Saturday, April 29, 2006

The Powow River Anthology
Edited By: Alfred Nichols
Ocean Publishers, 2006
Soft cover ISBN 0-9717641-0-7 $11.95
reviewed by Amy Brais

The product of over a decade’s worth of meeting, collaboration, and creativity centered in Newburyport, The Powow River Anthology accomplishes one of the great feats of any anthology of poetry – while each poem remains a strong entity of singular import, the pieces all fit together to form a cohesive whole, joined not only by thematic similarities but by their painstaking attention to language and structure, with no one poem eclipsing another. And the best part about that whole is that it’s a book you can live with, think about, and share. Perhaps the most notable experience I had with the book while carrying it around was when I passed Rhina Espaillat’s "Weighing In" to a co-worker, who had been complaining about recent weight gain, in what was admittedly an overly dramatized effort to comfort her. Espaillat writes:
"What the scale tells you is how much the earth/has missed you,
body, how it wants you back/ again after you leave it and go forth/
into the light."
In a final stanza that is both warm and dark, the speaker concludes:
"But look at you now, body, soft old shoe/ that love wears
when it’s stirring, look down, look/ how earth wants what you weigh,
needs what you know."
It’s no surprise that the poems in this anthology deal with the themes of love, death, and spirituality, but the ways in which the poems explore these familiar subjects are inventive.

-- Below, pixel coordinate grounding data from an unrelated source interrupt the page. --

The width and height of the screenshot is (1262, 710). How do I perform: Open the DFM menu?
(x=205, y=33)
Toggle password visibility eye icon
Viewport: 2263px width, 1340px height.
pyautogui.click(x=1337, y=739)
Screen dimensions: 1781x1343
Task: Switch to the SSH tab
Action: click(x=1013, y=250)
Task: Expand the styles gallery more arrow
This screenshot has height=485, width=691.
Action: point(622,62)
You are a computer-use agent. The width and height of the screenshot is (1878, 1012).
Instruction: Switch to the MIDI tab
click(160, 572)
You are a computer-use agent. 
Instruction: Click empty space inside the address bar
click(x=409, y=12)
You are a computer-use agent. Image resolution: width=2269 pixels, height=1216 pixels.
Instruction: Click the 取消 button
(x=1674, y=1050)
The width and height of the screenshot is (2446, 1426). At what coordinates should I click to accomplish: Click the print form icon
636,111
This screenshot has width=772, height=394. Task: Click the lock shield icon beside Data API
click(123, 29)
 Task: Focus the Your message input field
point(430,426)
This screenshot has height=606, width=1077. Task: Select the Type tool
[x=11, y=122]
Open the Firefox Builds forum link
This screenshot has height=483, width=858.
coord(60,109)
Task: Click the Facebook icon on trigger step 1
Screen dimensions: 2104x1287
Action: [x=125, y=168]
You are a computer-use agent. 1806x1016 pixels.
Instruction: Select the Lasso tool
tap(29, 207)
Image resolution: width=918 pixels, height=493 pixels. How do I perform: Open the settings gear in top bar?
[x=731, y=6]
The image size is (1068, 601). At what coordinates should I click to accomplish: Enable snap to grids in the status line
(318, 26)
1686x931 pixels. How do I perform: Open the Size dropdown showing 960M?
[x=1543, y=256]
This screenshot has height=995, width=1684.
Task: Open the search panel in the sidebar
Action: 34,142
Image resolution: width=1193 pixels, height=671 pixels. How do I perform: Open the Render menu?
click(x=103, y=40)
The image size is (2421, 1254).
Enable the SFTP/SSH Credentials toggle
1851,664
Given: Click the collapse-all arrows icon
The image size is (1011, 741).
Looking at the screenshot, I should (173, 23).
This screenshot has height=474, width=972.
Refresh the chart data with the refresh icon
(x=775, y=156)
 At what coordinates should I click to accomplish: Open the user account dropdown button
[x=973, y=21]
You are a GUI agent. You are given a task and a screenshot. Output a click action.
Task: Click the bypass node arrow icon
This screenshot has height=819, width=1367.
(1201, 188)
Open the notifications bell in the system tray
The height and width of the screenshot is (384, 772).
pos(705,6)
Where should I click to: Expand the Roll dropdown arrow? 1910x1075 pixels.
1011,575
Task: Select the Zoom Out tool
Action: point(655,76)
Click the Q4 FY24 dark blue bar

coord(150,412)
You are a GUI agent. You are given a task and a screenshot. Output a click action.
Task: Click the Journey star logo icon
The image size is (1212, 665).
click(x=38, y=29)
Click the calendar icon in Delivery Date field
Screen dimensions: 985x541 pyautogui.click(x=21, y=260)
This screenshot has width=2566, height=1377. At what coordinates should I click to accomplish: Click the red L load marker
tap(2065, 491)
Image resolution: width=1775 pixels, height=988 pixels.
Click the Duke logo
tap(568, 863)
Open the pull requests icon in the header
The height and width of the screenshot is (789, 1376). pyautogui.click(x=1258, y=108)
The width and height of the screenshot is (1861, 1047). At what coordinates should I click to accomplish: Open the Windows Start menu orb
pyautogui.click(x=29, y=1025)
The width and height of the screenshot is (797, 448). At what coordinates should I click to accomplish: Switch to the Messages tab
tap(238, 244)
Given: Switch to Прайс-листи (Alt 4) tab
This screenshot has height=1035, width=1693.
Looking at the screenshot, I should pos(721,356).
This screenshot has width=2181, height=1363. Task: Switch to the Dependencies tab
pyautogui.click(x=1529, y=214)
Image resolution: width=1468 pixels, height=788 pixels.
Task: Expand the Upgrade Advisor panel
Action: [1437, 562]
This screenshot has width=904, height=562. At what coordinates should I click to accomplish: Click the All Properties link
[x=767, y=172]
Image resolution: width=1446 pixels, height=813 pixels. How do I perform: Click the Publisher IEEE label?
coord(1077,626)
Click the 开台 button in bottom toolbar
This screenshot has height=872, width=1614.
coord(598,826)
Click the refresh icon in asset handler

Brian T. O’Brien’s Pantry Mouse takes a seemingly mundane encounter between a man and a mouse in his kitchen and applies the dynamic of the encounter to the loss of love:
"You slid with whatever dignity/you could muster down a vertical/
partition, and I threatened and swore/ like a man—though without
conviction. / It was very much like when love departs. / There will be
no traps or poisoned bait. / I put a brick in front of your hole, / as I did
another time with my heart."
A. M. Juster’s Cancer Prayer is a modern sonnet that beautifully captures small wishes to make a terminal situation more bearable. The speaker prays:
"Please smite that intern in oncology who craves approval from
department heads. / Please ease her urge to vomit; let there be/ kind but
flirtatious men in nearby beds. /…Surround her with forgiving family/ and nurses not too numb to cry."
Len Krisak’s What of the Night? recalls a scene of love often overlooked – a father’s nighttime ritual of locking the house to keep his family safe, and wonders of the father, "When he’s townsman of the stillest town,/ Who will I be to set his burden down?" Noah’s Wife by Nancy Bailey Miller tells the Genesis story from the wife’s perspective and shows how, in the midst of all the other animals boarding the ark two by two, she boards alone. And James Najarian evokes loss and the passage of time through reminiscences of life on a goat farm, in his at times whimsical Goat Song.
Countless poems in the anthology are replete with striking, sensual imagery and language. Of particular note are Bill Coyle’s Anima, Alfred Nichol’s Sunday, Robert Crawford’s The Whole of It, Michele Leavitt’s Ladies Night, Karen Nelson’s Flamenco Dancer, and Deborah Warren’s Elizabeth’s Dress, which cleverly describes through claims of not describing.
With a blend of appropriate gravity and wit, the poems of The Powow River Anthology have tremendous resonance with the reader, long after the anthology has been put down.

Reviewed By: Amy Brais /Ibbetson Update/ April 2006/Somerville, Mass.